Stephen Leahy is an environmental journalist based in Ontario, Canada. His work has appeared in National Geographic, The Guardian (UK), Sunday Times and New Scientist. He is a senior science and environment correspondent at Inter Press Service News Agency (IPS), the world's largest not-for-profit news agency. He won the 2012 Prince Albert/United Nations Global Prize for Climate Change.
Excerpt from the Introduction
Do you know you're wearing water? It takes more than 7,600 liters (2,000 gallons) of water to make a single pair of jeans and another 2,460 liters (650 gallons) to make a T-shirt. And you're eating water too. That morning cup of coffee required 140 liters (37 gallons) of water before it found its way to your table--water that was used to grow, process and ship the coffee beans. If you include toast, two eggs and some milk in your coffee, the water footprint of your breakfast totals about 700 liters (185 gallons).
Furniture, houses, cars, roads, buildings--practically everything we make uses water in the manufacturing process. When we spend money on food, clothes, cellphones or even electricity, we are buying water. A lot of water. Generating electricity from coal, oil, gas, and nuclear or hydro power involves the world's second biggest use of water after food production. Making paper is another very water-intensive process. This book required about 980 liters (260 gallons) of water to produce, or more than your morning breakfast.
We are surrounded by a hidden world of water. This unseen water is called "virtual" or "embodied" water. Even though we don't see the water it took to make a T-shirt, couch or TV, that water is just as real as the water we drink or shower with. Each of us uses far more virtual water than the "regular" water we can see, feel and taste.

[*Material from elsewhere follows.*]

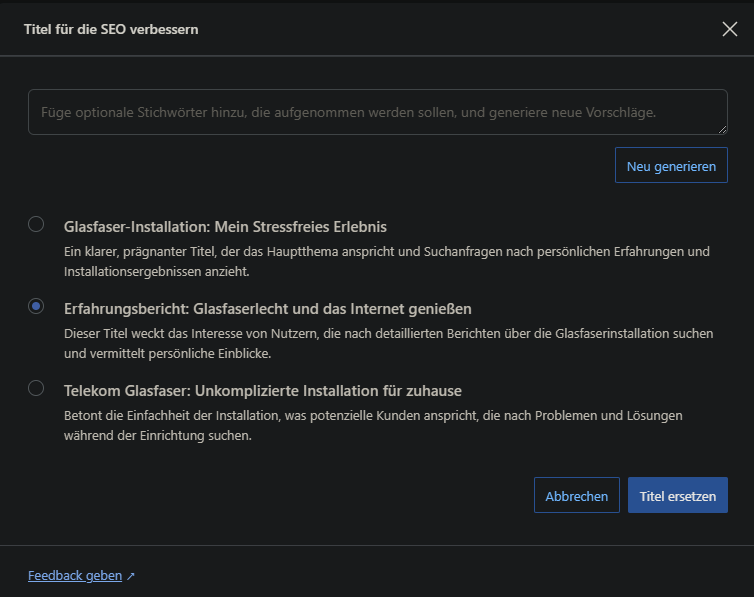
Task: Click title 'Glasfaser-Installation: Mein Stressfreies Erlebnis'
Action: (x=225, y=227)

According to government statistics, the average American's direct water use (the "regular" water) is around 378 liters (100 gallons) every day for showers, toilet use, washing, cooking and drinking. The virtual water in the things we eat, wear and use during a day averages 7,500 liters (1,980 gallons). That means the average American's "water footprint"--the total amount of direct plus virtual freshwater use--is about 8,000 liters (2,115 gallons) per day. Since 1 liter weighs 1 kilogram (2.2 pounds), that's the weight of four cars you have to haul if you get all that water from a well.
Due to our excessive consumption habits, a North American's daily water footprint (direct plus virtual water) is more than twice the size of the global average. Think of it as running shoes placed side by side: the global shoe is a size 8, while the North American's is a size 18. By contrast, the Chinese or Indian water footprint is a tiny size 6.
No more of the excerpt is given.